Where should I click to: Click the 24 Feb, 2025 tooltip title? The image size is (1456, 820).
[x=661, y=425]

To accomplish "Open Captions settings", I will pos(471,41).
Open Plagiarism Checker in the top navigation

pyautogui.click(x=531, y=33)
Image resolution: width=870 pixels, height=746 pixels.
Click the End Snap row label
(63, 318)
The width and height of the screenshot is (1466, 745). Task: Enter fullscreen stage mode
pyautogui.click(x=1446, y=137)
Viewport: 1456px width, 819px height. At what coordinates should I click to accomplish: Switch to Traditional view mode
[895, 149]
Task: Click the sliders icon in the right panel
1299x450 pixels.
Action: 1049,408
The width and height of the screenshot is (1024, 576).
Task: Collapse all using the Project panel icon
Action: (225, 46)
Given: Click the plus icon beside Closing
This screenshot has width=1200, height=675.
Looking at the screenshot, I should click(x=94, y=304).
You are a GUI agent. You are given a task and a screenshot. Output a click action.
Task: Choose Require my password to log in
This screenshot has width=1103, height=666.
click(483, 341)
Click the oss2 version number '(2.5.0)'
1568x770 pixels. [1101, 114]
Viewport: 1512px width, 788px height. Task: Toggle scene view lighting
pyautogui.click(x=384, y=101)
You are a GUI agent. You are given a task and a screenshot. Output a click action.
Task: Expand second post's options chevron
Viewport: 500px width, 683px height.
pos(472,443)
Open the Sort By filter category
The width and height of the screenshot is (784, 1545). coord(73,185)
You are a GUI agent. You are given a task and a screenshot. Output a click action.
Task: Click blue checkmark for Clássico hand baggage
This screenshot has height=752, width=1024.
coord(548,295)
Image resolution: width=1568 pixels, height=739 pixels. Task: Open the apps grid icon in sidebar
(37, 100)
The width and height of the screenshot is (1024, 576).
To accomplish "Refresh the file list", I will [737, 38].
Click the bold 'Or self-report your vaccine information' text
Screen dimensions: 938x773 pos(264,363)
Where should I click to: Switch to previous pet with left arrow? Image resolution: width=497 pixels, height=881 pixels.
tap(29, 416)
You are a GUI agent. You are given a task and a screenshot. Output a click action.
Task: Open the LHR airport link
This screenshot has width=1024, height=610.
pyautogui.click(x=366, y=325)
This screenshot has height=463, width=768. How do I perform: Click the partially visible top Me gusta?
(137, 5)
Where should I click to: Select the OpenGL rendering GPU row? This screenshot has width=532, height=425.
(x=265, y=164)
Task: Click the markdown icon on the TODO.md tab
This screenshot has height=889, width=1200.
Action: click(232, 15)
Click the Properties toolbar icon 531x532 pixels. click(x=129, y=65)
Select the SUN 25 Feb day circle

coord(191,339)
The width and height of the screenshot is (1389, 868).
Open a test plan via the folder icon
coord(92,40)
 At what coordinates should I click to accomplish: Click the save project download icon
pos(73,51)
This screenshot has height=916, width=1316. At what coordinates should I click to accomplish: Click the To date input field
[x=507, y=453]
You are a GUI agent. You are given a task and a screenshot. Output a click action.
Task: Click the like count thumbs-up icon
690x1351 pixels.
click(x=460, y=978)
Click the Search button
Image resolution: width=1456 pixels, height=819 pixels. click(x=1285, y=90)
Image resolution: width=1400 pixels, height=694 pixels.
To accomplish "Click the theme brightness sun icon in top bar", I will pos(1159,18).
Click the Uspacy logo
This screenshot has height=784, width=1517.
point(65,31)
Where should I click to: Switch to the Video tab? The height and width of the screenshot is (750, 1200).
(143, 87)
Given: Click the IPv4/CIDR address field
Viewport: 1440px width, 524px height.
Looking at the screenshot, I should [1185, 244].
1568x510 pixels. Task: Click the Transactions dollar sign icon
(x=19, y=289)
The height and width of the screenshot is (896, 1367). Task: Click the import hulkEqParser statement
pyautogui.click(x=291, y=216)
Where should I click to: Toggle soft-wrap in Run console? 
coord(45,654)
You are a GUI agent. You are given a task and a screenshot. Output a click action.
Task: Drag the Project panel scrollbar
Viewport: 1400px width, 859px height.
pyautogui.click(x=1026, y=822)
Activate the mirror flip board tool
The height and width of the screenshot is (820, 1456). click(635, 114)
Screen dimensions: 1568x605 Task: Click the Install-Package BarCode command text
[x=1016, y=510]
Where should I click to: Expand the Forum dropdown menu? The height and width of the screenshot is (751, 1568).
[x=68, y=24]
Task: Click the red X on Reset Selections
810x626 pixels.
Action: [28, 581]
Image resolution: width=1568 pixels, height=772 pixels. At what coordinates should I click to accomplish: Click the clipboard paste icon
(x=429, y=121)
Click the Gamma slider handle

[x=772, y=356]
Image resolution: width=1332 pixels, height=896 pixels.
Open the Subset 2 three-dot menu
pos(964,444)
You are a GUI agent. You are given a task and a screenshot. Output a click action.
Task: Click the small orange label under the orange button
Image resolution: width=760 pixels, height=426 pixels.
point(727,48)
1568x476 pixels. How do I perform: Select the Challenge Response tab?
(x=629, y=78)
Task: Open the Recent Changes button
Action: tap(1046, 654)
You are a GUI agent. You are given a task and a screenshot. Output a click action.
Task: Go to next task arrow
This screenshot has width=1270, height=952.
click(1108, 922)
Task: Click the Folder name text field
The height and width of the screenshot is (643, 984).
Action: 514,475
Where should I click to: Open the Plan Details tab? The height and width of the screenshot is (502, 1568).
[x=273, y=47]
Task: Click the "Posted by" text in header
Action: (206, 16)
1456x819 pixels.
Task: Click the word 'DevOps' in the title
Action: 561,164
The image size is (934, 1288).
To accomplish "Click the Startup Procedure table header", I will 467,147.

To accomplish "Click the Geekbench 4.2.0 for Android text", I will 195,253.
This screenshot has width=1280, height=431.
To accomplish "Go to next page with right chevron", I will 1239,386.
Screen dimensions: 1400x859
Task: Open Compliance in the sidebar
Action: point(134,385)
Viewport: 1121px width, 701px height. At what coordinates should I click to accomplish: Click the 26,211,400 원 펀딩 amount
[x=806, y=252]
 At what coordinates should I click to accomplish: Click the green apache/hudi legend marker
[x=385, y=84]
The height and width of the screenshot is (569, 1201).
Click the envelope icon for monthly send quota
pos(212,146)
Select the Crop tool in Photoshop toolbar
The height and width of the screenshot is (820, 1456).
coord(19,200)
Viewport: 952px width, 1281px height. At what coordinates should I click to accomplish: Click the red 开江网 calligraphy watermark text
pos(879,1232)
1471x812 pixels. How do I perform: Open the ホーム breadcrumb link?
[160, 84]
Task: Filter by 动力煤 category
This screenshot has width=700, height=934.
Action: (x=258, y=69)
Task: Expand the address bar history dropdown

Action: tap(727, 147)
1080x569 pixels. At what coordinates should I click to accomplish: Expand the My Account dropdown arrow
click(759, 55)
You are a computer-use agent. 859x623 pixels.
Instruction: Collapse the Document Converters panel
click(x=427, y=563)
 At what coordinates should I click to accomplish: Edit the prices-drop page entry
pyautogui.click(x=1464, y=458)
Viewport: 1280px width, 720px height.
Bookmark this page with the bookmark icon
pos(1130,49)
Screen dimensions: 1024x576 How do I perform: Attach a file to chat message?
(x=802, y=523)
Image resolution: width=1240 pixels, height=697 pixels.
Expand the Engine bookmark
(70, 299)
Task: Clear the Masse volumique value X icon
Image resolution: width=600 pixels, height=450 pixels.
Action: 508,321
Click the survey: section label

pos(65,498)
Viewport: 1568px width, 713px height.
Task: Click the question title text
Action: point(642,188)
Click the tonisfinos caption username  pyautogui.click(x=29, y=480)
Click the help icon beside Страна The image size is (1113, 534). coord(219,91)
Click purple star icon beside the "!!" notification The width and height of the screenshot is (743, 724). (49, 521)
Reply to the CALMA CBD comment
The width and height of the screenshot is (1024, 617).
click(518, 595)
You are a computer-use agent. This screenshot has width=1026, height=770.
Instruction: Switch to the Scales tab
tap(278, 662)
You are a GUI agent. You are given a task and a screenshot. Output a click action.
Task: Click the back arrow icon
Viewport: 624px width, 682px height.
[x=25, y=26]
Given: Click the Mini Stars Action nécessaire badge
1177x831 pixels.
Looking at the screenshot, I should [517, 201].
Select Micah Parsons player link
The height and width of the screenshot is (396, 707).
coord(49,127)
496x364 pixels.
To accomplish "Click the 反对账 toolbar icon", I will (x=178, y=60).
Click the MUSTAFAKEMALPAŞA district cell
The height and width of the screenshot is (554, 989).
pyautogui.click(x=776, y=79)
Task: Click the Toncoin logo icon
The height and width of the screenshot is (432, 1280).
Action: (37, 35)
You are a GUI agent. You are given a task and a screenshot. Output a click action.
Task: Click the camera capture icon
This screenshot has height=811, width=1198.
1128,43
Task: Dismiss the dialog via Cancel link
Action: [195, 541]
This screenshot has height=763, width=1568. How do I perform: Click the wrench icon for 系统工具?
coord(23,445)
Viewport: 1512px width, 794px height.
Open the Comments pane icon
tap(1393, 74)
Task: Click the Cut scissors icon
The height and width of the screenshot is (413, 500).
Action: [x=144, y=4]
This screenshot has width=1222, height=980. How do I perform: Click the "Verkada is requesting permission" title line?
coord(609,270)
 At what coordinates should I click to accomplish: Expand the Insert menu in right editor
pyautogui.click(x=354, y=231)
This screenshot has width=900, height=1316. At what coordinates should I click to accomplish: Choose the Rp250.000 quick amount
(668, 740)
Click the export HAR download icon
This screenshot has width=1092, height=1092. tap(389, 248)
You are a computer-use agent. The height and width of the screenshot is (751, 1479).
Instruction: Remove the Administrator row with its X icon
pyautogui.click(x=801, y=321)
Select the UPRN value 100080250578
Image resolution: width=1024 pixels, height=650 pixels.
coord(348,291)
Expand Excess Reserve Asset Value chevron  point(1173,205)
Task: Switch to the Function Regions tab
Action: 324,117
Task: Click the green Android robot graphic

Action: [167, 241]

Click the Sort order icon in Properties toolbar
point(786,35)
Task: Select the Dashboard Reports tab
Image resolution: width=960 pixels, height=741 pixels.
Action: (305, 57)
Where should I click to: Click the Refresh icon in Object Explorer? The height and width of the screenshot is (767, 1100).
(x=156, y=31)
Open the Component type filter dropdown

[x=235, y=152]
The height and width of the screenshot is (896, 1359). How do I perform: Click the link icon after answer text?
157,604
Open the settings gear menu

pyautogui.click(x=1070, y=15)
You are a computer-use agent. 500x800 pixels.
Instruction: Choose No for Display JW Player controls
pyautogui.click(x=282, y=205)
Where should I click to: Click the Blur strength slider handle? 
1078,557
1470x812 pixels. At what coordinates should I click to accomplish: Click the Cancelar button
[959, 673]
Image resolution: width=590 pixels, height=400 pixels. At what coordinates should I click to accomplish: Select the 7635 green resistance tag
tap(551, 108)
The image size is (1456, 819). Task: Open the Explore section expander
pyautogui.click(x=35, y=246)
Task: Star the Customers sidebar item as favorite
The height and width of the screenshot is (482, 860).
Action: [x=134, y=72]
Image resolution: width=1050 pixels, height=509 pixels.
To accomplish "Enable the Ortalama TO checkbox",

● Required task:
Pick out every line in the records that contains the word "bookmark" and copy each of those lines in full. Case counts.

● Final answer:
Bookmark this page with the bookmark icon
Expand the Engine bookmark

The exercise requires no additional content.